La leyenda del hueco del Diablo
Cuentan que el diablo estaba harto de navegar encerrado en una botella. Pero esperaba que se le diera la buena porque sabía que siempre que llovió, escampó.
Y así fue. Un día la botella se hizo pedazos en una roca y el diablo salió como loco haciendo tumbacabezas.
Enseguida se puso a buscar un buen lugar para vivir. Era pretencioso y haragán, quería verlo todo desde arriba y que lo transportaran, lo cuidaran.
Cuando vio pasar a la hermosa muchacha, no dudó más. Se le prendió como un abrojo en el pelo. Imposible de desenredar. Se acomodó muy contento sobre la espalda y así andaba, de patas cruzadas.

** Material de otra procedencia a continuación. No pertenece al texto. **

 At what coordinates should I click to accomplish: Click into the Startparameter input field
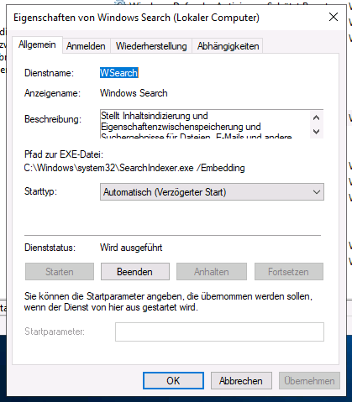tap(219, 332)

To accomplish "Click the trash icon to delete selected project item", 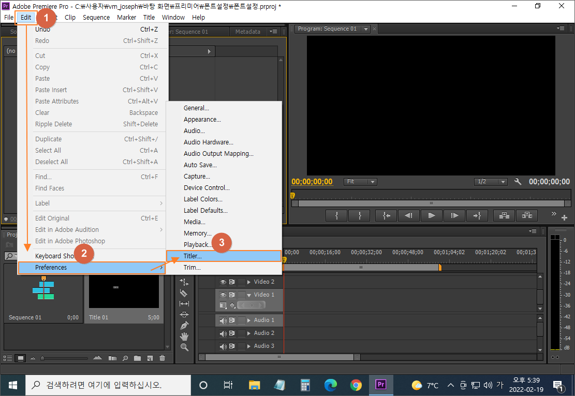I will [x=163, y=358].
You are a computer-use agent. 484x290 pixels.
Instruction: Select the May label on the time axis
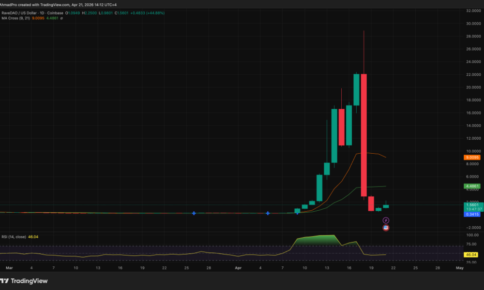point(459,267)
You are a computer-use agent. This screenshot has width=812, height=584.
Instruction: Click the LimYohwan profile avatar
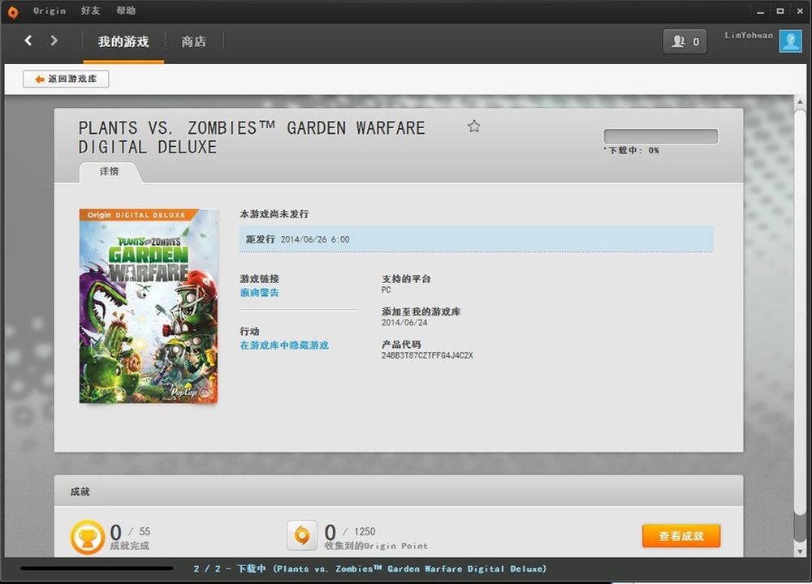tap(790, 41)
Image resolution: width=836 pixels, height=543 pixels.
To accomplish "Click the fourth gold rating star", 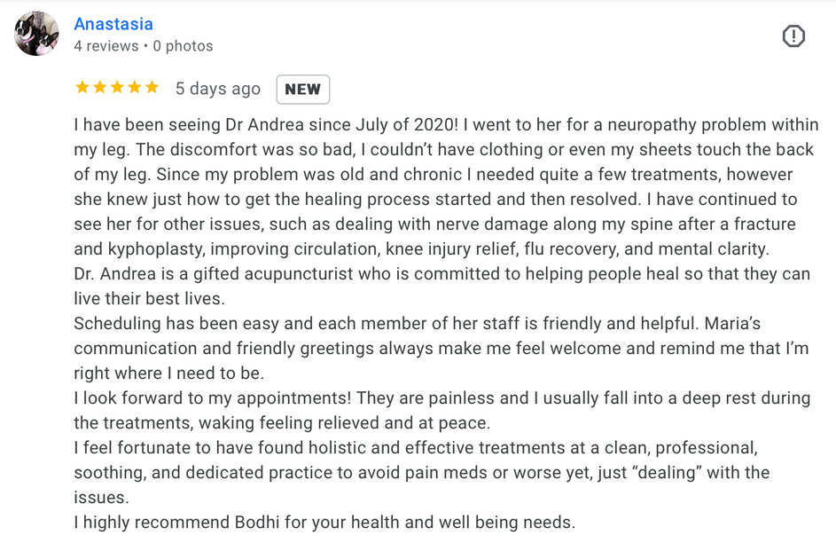I will 135,87.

Criticaba todo lo que veía, decía groserías a los demás y se tiraba pedos con el mayor desparpajo.
La muchacha vivía llena de rabia y de vergüenza, sin poder sacárselo de encima. Trató de ocultarlo, de esconderse, de parar el planeta, pero todo fue inútil.
El diablo le comía la comida, le enturbiaba el agua y se le metía en los sueños.

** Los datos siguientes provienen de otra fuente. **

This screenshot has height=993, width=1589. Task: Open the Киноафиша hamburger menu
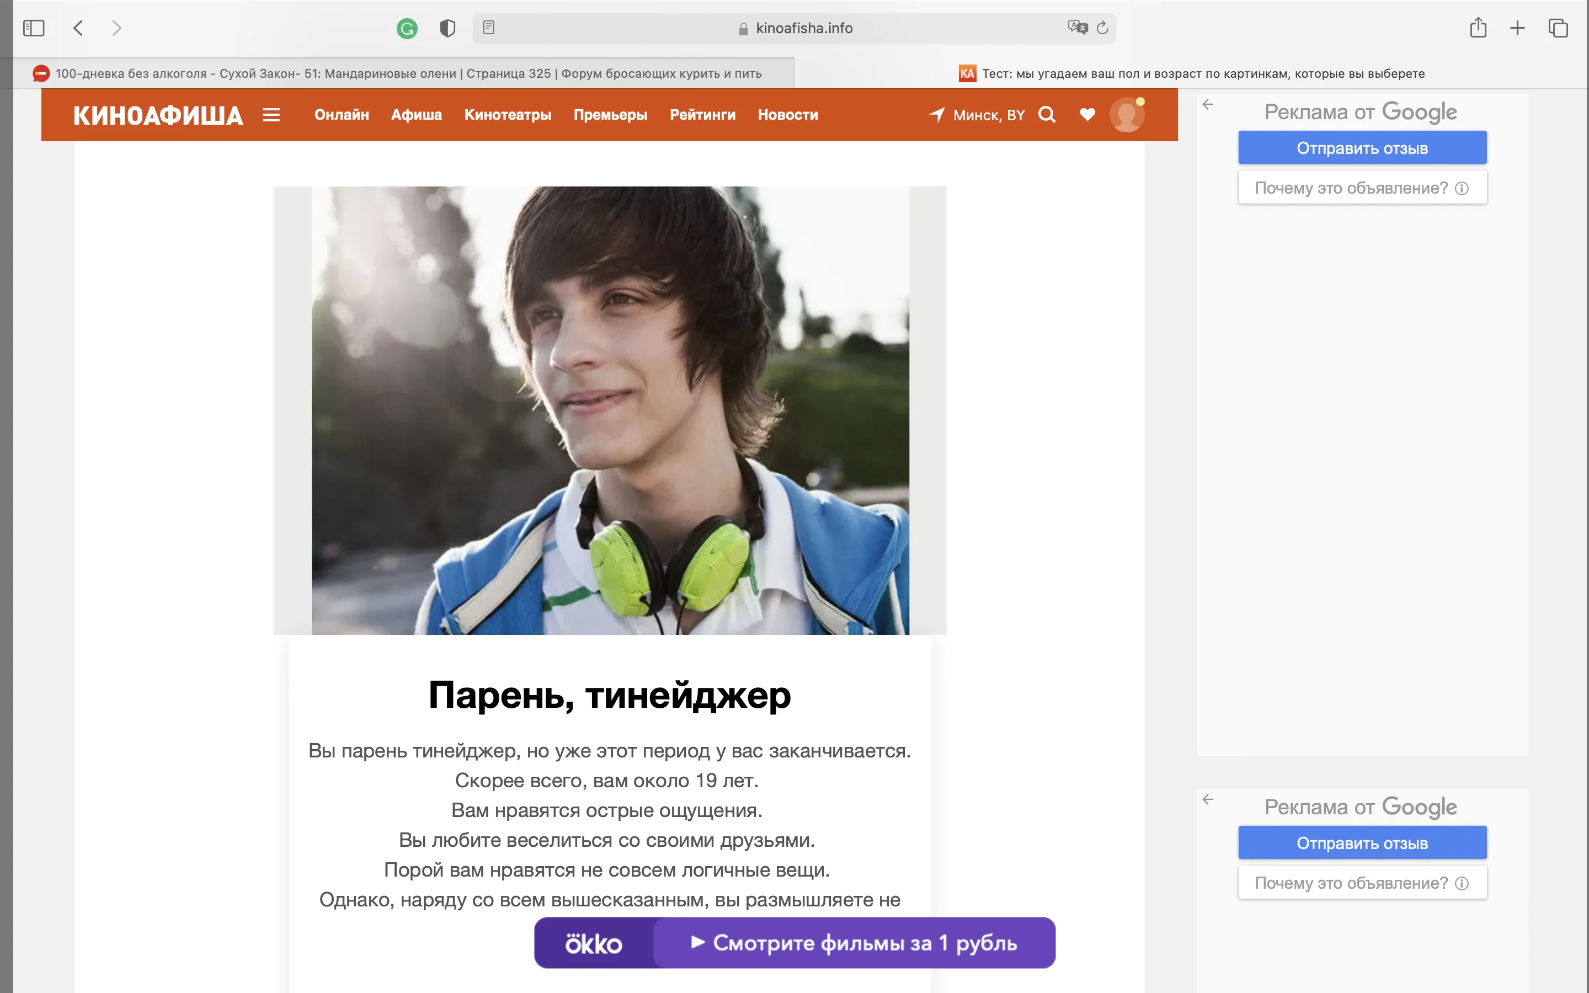[271, 114]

Entonces la muchacha decidió hacer huelga de soledad. Se recluyó durante mucho tiempo dispuesta a no comer ni hacer nada de nada.

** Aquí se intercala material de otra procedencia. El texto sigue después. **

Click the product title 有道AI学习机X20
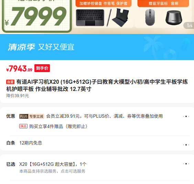194x184 pixels. (97, 85)
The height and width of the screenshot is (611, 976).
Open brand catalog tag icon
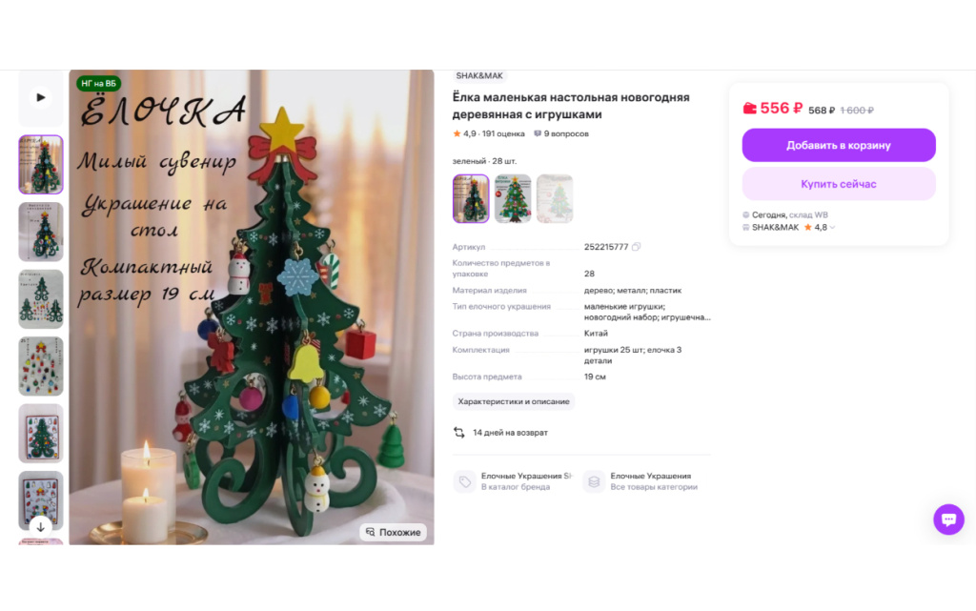click(464, 481)
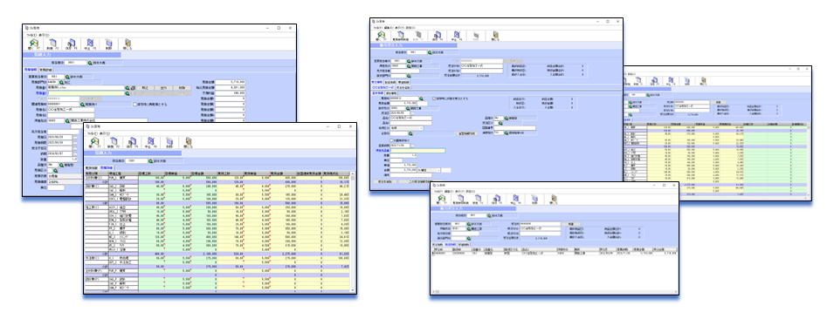The image size is (834, 326).
Task: Click the New document toolbar icon in the estimate details grid window
Action: click(114, 142)
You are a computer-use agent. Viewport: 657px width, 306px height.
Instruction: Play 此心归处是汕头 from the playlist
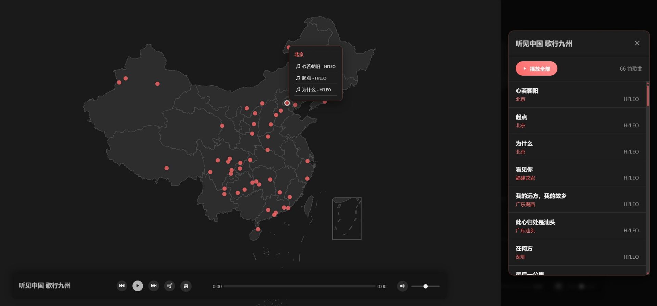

El diablo se las vio feas porque si había algo insoportable para él era el hambre. Tuvo tanta hambre que le crujía el estómago y, berreando lastimeramente, se lo contó a la muchacha.
Le contó que tenía un hueco en el estómago. Un hueco que le dolía mucho.
—Ay Ay Ay —dijo ella—. Veremos qué se puede hacer.
Y se puso a pensar durante un rato largo.
—Hay que vomitar —dijo por fin—. Vomitá, vamos.
El diablo se puso los dedos en la garganta con temor. Entre arcadas, vomitó sobre la tierra.
Ella miró con gesto de asco y vio que había vomitado el hueco. Era un círculo hondo, muy hondo, la boca de una bolsa sin final. La pura oscuridad.
Miró al diablo. Estaba pálido, pero daba ínfimas señales de reponerse con celeridad de diablo.
Ella pensó que no había tiempo que perder.
Venciendo el miedo se asomó al hueco y miró muy interesada. —Así debe ser estar ciego —se dijo aturdida por los oscuro.
El aturdimiento le dio la idea. Miró al diablo de reojos.
—Oh —gritó, fingiendo sorpresa.
—¿Qué? —preguntó el diablo, inquieto.
—Hay... se ve...
Su voz temblaba y sintió que la tensión la hacía balancearse en el borde. Pero bien valía la pena el riesgo.
—Nunca me imaginé —siguió diciendo mientras se inclinaba hacia el hueco—. Nunca, nunca me imaginé que vería esto.
—¿Qué? —dijo el diablo inquieto—. ¿Qué ves en mi hueco? —y se precipitó hacia el borde como queriendo proteger todo lo que allí existía.
Entonces ella se plantó sobre la tierra y con las palmas de las manos ensanchadas para que no le fallaran, dio un golpe firme sobre el diablo y lo perdió para siempre.
El llanto le surgió a borbotones y sin permiso, salpicó al hueco. Y la tierra volvió a quedar áspera y tersa como de costumbre.